- **Provided text**:
2018 has come to an end and I’m really excited about the year ahead. I’m also really happy with how the year played out and although there were a lot of challenges, they allowed me to grow as a person, expand my capacity for the craziness that life throws at me and I also learnt a great deal about myself. Sharing is caring so here are a few of the things 2018 has taught me.
You can plan until the cows come home and your plans can still fall apart
In June, we moved out of our rental and into Airbnb’s, permanently. It’s a bit odd however we needed to move out and planned to travel for a large majority of 2019 and whilst travelling, would be living in Airbnb’s across the globe. As such, we thought it would be easier to start our Airbnb lifestyle sooner than planned and sell 90% of what we owned.
We’ve had hosts cancel, bathrooms flooded, non-responsive hosts and on one occasion, the Airbnb App would not allow us to book accommodation after a last minute cancellation for four days straight due to a server error. Life can be insane and no matter how far ahead we planned our accommodation, hiccups still happened. We have now found a great house sitting company that we work for, we pay no rent and look after pets while their owners are away. This is honestly the best set up accommodation wise as it allows us to save for travel, temporarily have pets and live close to the beach.
The resilience I have built up after our shitty Airbnb experiences is second to none. When shit hits the fan, I used to crumble into a heap on the floor and wait for William to put me back together so-to-speak and now, I’m a completely new person. I’ll figure shit out, get organised and instead of getting wrapped up in the upset caused, I focus on the solution and fixing the problem.
“The best-laid plans of mice and men often go awry” – Robert Burns
Surround yourself with positive people
Having the five people closest to you as positive influences in your life, I have come to understand, is of the utmost importance. One negative person who is not supportive can really bring you down and make you feel pretty shit to be honest. Sometimes, these people need to be ousted and others, boundaries need to be set. I have found I can talk to people less and tell them less information so they have less ammunition to be negative about as I find their negativity comes from judging my life with little to no context.

- **Data provided**:

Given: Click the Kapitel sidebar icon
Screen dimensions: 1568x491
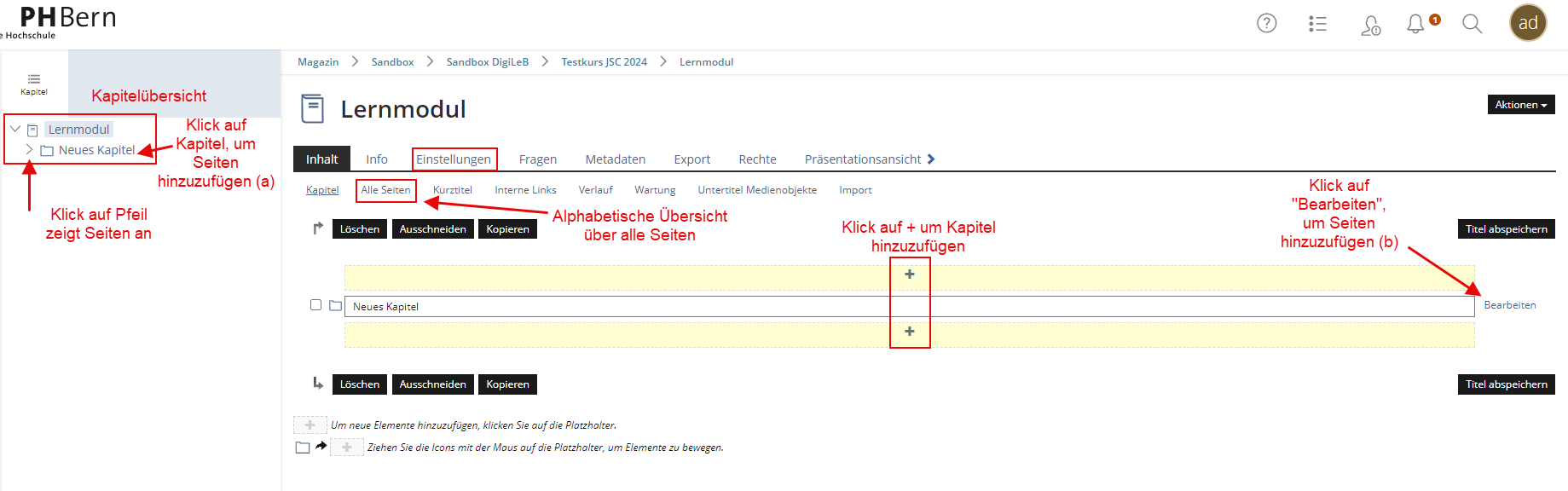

--

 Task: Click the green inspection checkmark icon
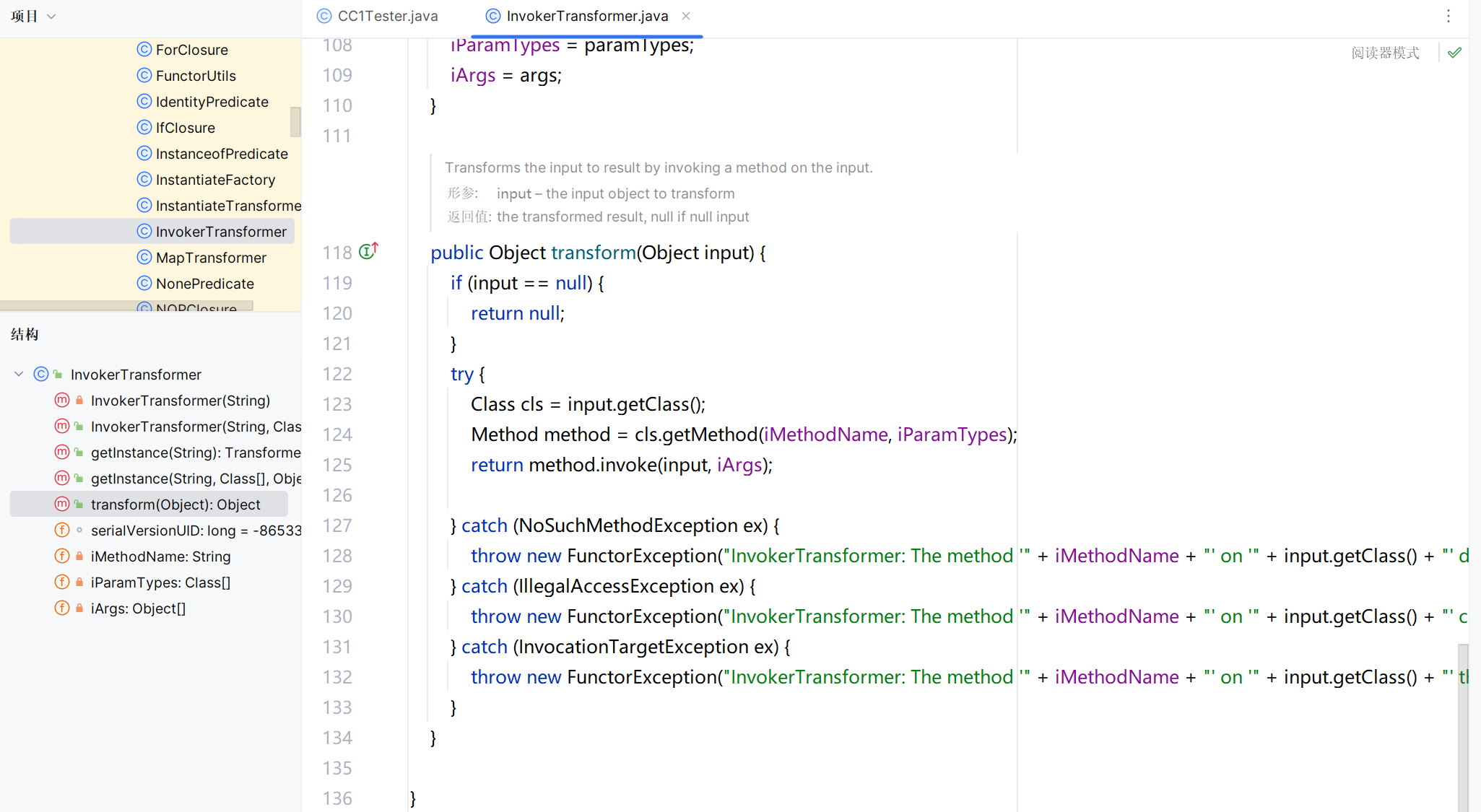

* * *

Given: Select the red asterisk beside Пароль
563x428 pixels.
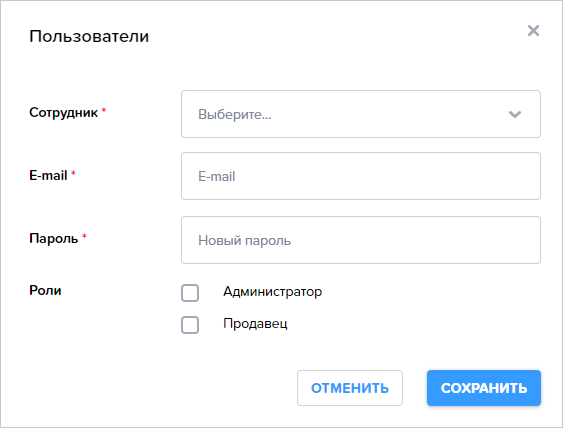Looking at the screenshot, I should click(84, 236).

- **Your tasks**:
1. Can you shorten the paragraph beginning “We’ve had hosts cancel” in the post about lessons from 2018 into a short list that keeps its main facts?
2. Continue the post about lessons from 2018, starting right after its last sentence.

- **Responses per task**:
1.
- Airbnb problems included hosts who canceled, flooded bathrooms, hosts who didn't respond, and a server error that blocked booking in the app for four days straight after a last-minute cancellation.
- No matter how far ahead accommodation was planned, hiccups still happened.
- They now house-sit through a company: they pay no rent and look after pets while the owners are away.
- This setup lets them save for travel, have pets for a while, and live close to the beach.

2.
In 2018 I reflected on the people I had surrounded myself with and how I feel after I have spent time with them whether that be on the phone or in person. Personally, I want people who are supportive of what I want to do with my life and uplift me.
A new found love of minimalism
I have always been interested in minimalism from an aesthetic point of view however, this year I have come to discover a love for a new type of minimalism. I love living out of a suitcase. I cannot buy things on a whim because everything I own needs to fit inside a suitcase and sit below 25KGs.
It is remarkable how little material things I actually need to be happy. I always thought that having things would make me happy but I’ve come to understand that not one material thing can make me happy. What brings me happiness in life is spending time with William, going for a walk in nature, taking photos, laughing and cooking for others or eating out.
Make shit happen
For the longest time I have wanted to work for myself and not have a boss. I always hate my bosses because I simply don’t like being told what to do however, I never knew what I could do about my dilema. Over the past three months I have found multiple ways to make money without needing a job and lowering expenses has also helped.
I wanted to work from home and figured out a way that I could do that without having to forego anything in life and ensuring I was happy. If there is anything you want in life, like start a YouTube Channel for example, pick up your phone, make a video, find a way to edit it and upload it. Simple. I found I over think too much and I think myself out of things and waste precious time when I could be actually doing. Gary Vee has also helped immensely with ripping the band aid off so-to-speak and letting me just do.
Just do it now
Probably my biggest takeaway from 2018 is just do it now. No matter the task, it makes life easier to do it right there and then. For example, putting the washing away or tidying the kitchen, doing it immediately alleviates stress from knowing you will have to do it later and if I do things immediately, then they they can’t build up and take up half my day to complete everything that I have put off.
What did 2018 teach you?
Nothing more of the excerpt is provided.